Thursday, 14 January 2010

Article Thirty-Eight


Literature │Neighbours from Hell

The Wonderful Demise of Benjamin Arnold Guppy by Gina Collia-Suzuki

(Published in "Avrupa" newpaper)

Gina Collia-Suzuki, a British writer, artist and art historian, published The Wonderful Demise of Benjamin Arnold Guppy in 2008 with Nezu Press. Her novel depicts the desperation and anguish of having to live alongside the elderly Guppy’s who go out of their way to make life as hellish as possible for the newly moved in couple, the Leah’s.

Benjamin Guppy and his wife, Pat, inflict unimaginable abuses upon the couple, from threatening letters insisting on money being paid to them, coercion by big men, vegetables thrown into their drives, and the close death of Mrs Leah when Mr Guppy decides to scare her a bit by nearly running her over. These incidents are unfortunately akin to the real life trauma that Gina and her husband had to face when they moved away from the city.

TWDBG can be comical; however, it does not take long for one to become somewhat disorientated, and sickened by the events that take place in this very dark tale as it unravels. The anguish can be excruciatingly intolerable; one can only look onwards in pain. On one hand, we feel desperation as we try to tear our eyes away from the raw madness of the ensuing events, yet completely transfixed, all at once!

The Guppy’s chip away, inch by inch at the Leah’s sanity, forcing them to swallow down antidepressants while they look on in a whirlpool of helplessness. The police refuse to take them seriously; after all, they’re only a fragile old couple, and what harm can they really do? Suzuki conveys a law system which is designed to protect its citizens, as utterly inept, what it boils down to with authority is the question of what an offence is and what constitutes as merely strange.
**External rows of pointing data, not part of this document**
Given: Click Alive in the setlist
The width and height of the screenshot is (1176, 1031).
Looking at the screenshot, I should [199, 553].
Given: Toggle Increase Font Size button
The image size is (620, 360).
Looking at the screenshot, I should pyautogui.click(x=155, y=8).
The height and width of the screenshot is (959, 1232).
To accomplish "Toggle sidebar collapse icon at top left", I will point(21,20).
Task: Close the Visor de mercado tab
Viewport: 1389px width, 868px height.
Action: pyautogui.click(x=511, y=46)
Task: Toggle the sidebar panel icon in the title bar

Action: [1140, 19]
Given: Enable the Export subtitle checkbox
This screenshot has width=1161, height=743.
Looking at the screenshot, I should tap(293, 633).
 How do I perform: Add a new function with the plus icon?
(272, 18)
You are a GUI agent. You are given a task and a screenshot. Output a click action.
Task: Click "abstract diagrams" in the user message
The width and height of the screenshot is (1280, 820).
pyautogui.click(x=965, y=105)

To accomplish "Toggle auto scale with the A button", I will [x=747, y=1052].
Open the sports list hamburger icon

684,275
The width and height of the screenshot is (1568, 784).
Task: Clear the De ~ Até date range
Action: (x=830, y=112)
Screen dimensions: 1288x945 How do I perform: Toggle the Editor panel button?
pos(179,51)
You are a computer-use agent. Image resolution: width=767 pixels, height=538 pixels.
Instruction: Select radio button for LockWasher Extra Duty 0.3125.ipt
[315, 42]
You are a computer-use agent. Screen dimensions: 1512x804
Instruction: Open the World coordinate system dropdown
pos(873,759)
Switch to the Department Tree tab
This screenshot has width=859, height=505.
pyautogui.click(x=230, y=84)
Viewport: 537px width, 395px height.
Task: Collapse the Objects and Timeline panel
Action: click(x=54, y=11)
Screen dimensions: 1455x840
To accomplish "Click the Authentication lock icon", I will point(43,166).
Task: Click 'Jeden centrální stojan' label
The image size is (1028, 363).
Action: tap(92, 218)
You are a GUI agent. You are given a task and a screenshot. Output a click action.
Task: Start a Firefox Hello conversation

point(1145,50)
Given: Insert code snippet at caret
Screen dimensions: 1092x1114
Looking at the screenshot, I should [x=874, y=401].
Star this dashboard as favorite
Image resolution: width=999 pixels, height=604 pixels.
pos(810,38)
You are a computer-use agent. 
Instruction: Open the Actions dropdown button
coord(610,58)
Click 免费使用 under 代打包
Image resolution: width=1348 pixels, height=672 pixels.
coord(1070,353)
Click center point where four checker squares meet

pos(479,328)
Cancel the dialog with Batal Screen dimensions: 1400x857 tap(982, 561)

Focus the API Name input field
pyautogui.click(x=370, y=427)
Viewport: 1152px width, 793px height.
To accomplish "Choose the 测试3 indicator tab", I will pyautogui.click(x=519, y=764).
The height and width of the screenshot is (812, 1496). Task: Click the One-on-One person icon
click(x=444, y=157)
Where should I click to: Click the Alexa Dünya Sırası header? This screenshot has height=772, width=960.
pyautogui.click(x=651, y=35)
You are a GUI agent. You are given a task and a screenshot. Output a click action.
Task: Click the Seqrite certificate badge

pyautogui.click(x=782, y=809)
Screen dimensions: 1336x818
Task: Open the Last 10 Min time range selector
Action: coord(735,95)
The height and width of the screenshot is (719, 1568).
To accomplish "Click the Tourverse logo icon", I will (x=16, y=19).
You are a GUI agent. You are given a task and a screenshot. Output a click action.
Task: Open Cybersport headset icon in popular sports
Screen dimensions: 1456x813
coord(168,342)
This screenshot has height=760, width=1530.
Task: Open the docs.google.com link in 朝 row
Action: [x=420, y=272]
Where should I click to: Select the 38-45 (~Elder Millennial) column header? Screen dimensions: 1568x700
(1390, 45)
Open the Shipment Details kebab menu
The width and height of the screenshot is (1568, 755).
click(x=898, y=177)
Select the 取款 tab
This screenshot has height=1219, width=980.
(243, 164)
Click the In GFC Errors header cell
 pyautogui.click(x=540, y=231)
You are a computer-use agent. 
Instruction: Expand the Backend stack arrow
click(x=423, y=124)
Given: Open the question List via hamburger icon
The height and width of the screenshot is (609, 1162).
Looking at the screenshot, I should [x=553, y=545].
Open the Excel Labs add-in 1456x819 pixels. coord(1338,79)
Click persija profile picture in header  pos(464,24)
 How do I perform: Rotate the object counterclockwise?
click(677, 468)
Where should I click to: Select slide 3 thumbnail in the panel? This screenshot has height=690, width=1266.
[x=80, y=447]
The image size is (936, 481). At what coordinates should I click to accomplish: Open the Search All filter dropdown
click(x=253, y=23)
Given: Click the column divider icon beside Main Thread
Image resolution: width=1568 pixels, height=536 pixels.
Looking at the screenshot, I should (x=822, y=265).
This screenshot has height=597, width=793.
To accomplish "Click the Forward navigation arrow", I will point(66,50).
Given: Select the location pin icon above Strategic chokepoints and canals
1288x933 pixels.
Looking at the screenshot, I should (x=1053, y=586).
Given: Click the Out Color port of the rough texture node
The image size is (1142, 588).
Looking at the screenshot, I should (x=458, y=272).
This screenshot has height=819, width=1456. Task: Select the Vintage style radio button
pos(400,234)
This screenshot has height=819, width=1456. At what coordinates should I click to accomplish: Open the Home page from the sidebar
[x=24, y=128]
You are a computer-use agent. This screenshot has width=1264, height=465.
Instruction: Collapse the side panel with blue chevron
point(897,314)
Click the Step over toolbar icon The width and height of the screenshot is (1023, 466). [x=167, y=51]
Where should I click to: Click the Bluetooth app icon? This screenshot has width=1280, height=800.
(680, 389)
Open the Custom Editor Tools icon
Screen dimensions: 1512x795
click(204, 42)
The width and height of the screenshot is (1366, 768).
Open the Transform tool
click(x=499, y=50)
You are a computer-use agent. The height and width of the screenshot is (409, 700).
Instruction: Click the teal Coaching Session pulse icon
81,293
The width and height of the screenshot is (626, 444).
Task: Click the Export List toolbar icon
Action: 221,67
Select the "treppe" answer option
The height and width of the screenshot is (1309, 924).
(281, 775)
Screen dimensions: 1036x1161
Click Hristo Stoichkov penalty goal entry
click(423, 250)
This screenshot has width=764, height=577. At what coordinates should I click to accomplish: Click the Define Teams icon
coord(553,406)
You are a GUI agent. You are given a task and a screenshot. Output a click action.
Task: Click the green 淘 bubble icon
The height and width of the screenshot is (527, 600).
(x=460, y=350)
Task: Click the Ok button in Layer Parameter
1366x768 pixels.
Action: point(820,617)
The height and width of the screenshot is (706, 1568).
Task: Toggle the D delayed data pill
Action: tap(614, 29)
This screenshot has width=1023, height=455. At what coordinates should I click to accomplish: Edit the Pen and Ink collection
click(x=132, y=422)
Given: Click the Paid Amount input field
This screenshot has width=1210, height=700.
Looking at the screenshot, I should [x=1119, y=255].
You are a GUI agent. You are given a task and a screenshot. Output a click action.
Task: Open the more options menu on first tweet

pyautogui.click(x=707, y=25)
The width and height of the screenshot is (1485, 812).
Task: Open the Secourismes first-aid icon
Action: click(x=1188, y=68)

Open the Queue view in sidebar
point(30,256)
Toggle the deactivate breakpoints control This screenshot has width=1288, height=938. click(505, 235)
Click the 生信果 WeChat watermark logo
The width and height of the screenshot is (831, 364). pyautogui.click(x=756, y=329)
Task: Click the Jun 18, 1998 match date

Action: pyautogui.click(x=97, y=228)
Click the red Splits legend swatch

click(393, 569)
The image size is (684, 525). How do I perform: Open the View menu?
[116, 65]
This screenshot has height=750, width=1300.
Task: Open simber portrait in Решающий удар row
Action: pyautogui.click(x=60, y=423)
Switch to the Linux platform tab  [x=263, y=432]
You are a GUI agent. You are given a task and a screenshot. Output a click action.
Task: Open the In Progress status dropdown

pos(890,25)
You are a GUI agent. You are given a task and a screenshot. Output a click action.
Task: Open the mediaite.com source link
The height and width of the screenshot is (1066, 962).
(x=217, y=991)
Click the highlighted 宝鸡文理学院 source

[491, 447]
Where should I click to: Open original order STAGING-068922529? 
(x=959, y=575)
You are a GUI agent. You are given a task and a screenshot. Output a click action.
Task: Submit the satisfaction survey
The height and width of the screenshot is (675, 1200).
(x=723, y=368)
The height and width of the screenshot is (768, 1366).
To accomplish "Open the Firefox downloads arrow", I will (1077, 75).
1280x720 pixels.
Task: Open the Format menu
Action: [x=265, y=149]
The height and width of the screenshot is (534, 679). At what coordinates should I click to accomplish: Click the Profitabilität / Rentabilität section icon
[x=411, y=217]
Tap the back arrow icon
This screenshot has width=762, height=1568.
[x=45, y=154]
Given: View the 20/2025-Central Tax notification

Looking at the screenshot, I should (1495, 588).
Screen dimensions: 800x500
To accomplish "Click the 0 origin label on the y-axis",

A great example of this thin line is on page 83-4, “A man wielding a knife as he threatens you is very frightening, but one wielding a honeydew melon is just slightly ridiculous and in danger of ruining a perfectly good fruit.” One may be obviously life threatening (the knife) but the persistence and progressively abusive behaviour exhibited by the Guppy’s is perfectly capable of sending one to a hospital, whether it is for blood pressure or depression.

As the situation escalates over the next three years, it becomes clear to Mrs Leah, that Mr Benjamin Guppy must be killed. Collier is able to act out a fantastical solution for a true life trauma. By annihilating the fictional Mr Guppy, she is able to exorcise a demon which had been cast into her life without any provocation.

Suzuki’s writing is not riddled with messy emotions; it is in fact, refreshingly written with a strong sense of composure. The subject is hellish to say the least, but her writing is smooth yet matter-of-fact, comical yet dark, and sincere. It is through her ability to stay somewhat calm which drives the reader’s nerves perversely off the edge. The Wonderful Demise of Benjamin Arnold Guppy is a read, well worth diving in to, and if it does indeed mirror your own circumstance, it is important to remember that our dear Suzuki, did not in fact resort to murder, she cunningly executed a symbolic one.

The Wonderful Demise of Benjamin Arnold Guppy can be bought from amazon.co.uk for £7.27 and keep your eye out for the sequel The Delightful Undoing of Patricia Enid Guppy due to be released in June 2010.